猛暑での筋トレについて

暑いですね、というより暑すぎますね!

これだけ暑いと、頑張って筋トレしている人と休んでいる人に分かれると思います。廣田ボディビルセンターでは、1年通して同じ頻度で通う人と、暑いときや寒いときには休みがちな人に分かれます。さてあなたはどちらでしょう?

猛暑日には熱中症の危険度が高まるので運動は控えましょうと言われますが、判断するのは自分自身です。体力も環境もその日の体調も個人差が大きいですから、他人のアドバイスに素直に従う必要はありません。猛暑日では無くても体調が悪ければ休むべきですし、暑い理由だけで休んでいると、逆に体力の衰え、夏バテにつながります。自分の体は自分で守りましょう。

ということで、今回は猛暑の中での筋トレについて書いてみたいと思います。

<暑い季節に筋トレを行う際の注意点>

•水分補給を徹底する

•涼しい時間帯を選ぶ

•体調のチェック

•トレーニング強度の調整

•トレーニング時間の短縮

 

水分補給を徹底する

1.事前の水分補給

筋トレを始める前に十分な水分を摂取しておくことが重要です。2~3時間前に500~600mlの水を飲んでおくようにしましょう。一気にゴクゴクと飲んでしまうと、尿として排出される割合が増えてしまいます。水分だけを補給する場合は、喉を潤す程度に少しずつ時間をかけて飲みましょう。水分補給は飲み物だけではありません。食事のご飯やおかずからも500ml~1000ml補給できます。例えばカレーライスだけで約800mlの水分が摂れるそうです。ですから、トレーニング前にしっかり食事を摂っていれば、よほど汗をかいていない限り、事前の水分摂取は十分といえるでしょう。個人的にはトレーニング前にスイカに塩を振って食べるのがお勧めです。季節の野菜や果物は暑さ対策の味方です。

2.運動中の水分補給

運動中は発汗による脱水症状を防ぐために15~20分ごとに水を飲むことを目指しましょう。前述のように、体内に水分を送り込むためには一気飲みは避け、セット間の休憩時に少しずつ喉を潤しましょう。大量の汗をかくときには、水だけで無く電解質(ナトリウム、カリウム、マグネシウムなど)も失われます。スポーツドリンクや電解質タブレット等を利用して電解質の補給をすると良いでしょう。

3.運動後の水分補給

運動後も十分な水分補給が必要です。運動後の体重を測り、減少した体重1kgにつき1.5リットルを目安に水分を補給しましょう。

4.水分補給の注意点

冷たすぎる飲み物は避け、常温や少し冷たい飲み物を選ぶようにしましょう。冷えた飲み物は、一時的な爽快感を提供しますが、消化機能の低下、血管収縮、代謝の低下、熱中症リスクの増加などの影響を及ぼす可能性があります。胃腸に優しい温度が最適です。また、アルコールやカフェインを含む飲み物は利尿作用があり、脱水を助長するため避けるべきです。

 

涼しい時間帯を選ぶ

暑いときは出来るだけ涼しい時間帯にトレーニングを行いましょう。日中の暑い時間帯は避けることが望ましいです。どうしても暑い時間帯しかトレーニングできない時は、短時間で集中的に行い、その後涼しい場所で体を休めることが大切です。また、服装は通気性が良く、汗を吸収しやすい素材のものを選びましょう。そして汗が大量に出るときは、途中で着替えましょう。自然の風が入る通気性の良い場所でのトレーニングが理想的です。

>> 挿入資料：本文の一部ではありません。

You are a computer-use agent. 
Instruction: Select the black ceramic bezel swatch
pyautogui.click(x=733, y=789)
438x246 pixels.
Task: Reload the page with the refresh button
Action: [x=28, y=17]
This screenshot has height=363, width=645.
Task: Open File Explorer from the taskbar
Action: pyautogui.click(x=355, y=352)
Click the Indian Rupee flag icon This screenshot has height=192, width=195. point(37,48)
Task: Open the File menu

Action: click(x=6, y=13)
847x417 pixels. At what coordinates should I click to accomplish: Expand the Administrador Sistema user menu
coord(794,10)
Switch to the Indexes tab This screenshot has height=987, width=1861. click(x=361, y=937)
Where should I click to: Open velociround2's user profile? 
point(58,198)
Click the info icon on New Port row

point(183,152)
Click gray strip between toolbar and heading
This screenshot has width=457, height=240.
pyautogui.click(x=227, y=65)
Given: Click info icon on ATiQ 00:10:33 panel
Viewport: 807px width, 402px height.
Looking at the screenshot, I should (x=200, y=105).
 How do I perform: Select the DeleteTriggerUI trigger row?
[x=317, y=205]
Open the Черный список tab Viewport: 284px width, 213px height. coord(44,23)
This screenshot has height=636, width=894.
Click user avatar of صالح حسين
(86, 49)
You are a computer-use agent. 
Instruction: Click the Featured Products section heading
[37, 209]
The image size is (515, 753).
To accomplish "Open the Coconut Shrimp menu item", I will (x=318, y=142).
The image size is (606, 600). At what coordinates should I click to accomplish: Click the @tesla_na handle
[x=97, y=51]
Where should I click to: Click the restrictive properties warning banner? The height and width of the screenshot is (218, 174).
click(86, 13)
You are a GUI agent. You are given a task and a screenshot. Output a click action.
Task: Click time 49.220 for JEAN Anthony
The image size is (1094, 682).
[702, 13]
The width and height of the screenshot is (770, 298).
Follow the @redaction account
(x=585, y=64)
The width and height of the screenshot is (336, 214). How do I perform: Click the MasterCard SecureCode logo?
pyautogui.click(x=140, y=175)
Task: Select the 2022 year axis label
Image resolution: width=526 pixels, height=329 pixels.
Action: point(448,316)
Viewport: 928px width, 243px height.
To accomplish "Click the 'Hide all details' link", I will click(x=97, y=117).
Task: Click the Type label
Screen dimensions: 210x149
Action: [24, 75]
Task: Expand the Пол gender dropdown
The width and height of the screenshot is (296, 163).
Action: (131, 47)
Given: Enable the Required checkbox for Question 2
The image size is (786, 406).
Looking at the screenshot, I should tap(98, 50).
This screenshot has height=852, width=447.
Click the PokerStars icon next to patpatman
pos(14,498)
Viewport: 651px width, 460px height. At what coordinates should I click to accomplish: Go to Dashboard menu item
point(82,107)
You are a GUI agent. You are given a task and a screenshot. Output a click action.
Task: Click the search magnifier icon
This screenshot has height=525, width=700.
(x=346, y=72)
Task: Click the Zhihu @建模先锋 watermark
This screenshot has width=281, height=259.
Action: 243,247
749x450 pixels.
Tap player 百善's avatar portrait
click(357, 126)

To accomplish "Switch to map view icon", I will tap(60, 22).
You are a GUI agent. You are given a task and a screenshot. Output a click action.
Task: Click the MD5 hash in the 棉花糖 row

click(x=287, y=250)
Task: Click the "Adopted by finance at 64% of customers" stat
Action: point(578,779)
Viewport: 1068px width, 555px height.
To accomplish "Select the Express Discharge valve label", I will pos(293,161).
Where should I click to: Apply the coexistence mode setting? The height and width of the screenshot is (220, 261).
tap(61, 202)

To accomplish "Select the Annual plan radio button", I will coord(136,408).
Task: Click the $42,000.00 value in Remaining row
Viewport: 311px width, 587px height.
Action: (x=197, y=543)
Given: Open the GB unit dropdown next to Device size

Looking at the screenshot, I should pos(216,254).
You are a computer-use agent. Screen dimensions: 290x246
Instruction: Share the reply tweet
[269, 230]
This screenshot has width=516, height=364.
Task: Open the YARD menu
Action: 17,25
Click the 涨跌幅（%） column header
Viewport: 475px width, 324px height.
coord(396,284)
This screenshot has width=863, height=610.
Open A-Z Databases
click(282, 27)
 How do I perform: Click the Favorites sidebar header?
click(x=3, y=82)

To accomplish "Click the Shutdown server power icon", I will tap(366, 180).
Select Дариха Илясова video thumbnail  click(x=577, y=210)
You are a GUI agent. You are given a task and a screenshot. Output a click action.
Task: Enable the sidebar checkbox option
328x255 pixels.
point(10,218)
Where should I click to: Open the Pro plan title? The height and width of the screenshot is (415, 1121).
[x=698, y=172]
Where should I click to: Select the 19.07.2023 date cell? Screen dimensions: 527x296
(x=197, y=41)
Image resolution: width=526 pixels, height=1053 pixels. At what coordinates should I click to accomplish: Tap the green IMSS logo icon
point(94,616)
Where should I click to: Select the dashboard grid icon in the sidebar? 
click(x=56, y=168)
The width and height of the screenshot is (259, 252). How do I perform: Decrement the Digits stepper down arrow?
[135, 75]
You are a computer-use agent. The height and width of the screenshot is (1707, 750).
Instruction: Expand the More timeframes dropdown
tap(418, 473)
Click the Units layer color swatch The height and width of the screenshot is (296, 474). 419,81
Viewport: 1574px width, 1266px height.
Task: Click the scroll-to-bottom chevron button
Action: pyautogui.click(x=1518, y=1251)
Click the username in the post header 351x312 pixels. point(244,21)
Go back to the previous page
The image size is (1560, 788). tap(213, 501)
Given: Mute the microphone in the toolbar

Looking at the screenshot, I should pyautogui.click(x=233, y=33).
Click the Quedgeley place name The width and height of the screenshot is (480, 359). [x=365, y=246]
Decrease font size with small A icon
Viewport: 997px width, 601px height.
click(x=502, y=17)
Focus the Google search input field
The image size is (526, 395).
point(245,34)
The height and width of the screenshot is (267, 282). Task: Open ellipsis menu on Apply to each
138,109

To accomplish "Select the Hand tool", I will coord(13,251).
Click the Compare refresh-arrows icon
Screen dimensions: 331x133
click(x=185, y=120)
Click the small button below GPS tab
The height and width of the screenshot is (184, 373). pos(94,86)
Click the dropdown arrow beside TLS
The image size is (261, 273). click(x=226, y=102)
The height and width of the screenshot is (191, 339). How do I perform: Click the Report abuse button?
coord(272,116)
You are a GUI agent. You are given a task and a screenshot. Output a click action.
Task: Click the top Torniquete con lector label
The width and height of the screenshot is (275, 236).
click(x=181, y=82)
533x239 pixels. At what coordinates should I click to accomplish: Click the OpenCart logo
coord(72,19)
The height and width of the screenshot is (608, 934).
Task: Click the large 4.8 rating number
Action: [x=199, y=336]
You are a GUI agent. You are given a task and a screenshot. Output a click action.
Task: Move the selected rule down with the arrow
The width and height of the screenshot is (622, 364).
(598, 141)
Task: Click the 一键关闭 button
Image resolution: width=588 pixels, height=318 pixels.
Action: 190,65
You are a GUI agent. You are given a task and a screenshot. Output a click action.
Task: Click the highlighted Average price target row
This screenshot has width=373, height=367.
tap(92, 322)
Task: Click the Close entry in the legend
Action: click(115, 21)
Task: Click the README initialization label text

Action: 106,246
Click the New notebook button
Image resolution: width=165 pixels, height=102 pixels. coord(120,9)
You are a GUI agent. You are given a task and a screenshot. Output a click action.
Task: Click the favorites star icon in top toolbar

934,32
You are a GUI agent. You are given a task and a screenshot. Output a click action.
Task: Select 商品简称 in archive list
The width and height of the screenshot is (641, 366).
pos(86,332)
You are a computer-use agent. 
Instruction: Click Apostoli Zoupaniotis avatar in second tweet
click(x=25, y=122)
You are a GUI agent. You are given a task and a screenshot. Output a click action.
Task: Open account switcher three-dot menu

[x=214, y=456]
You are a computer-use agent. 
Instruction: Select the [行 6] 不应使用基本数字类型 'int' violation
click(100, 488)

エアコンの効いた場所でのトレーニングは、涼しくて良いと思われがちですが、身体の表面が冷えて汗が出にくい状態になります。皮膚表面を冷やしすぎて風邪や感染症にかかりやすくなることがあります。暑いときに水分を摂りながらしっかり汗をかくことは、体温調節機能を高め、熱中症になりにくい身体を作ります。また通気性の良い場所では感染症の予防効果も高くなり、安心してトレーニングできます。

 

体調のチェック

トレーニング前に体調を確認し、すこしでも具合が悪いと感じたら無理をしないことが大切です。熱中症の初期症状(めまい、頭痛、吐き気、筋肉のけいれんなど)に注意しましょう。健康管理で筋トレを行っている人は、自分の体調に合わせてトレーニングを行える人が多いですが、アスリートや目標の日にちを決めてダイエットに取り組んでいる人は、調子が悪いと感じていてもついつい無理してトレーニングしがちになります。周りの友人や指導者のアドバイスに耳を傾けて、気持ちだけで突っ走ることの無いよう気を付けましょう。

 

トレーニングの強度調整

暑い季節は、普段よりもトレーニング強度を下げることを検討してください。私の経験では、室温が30℃を超えてくると、筋肉が十分に力を発揮できなくなってきます。先日まで挙上できた重量が持てなくなると、筋力が落ちたと焦りを感じ、無理矢理挙げようとして怪我をしたり、関節に過度な負担をかけて回復が遅れたりします。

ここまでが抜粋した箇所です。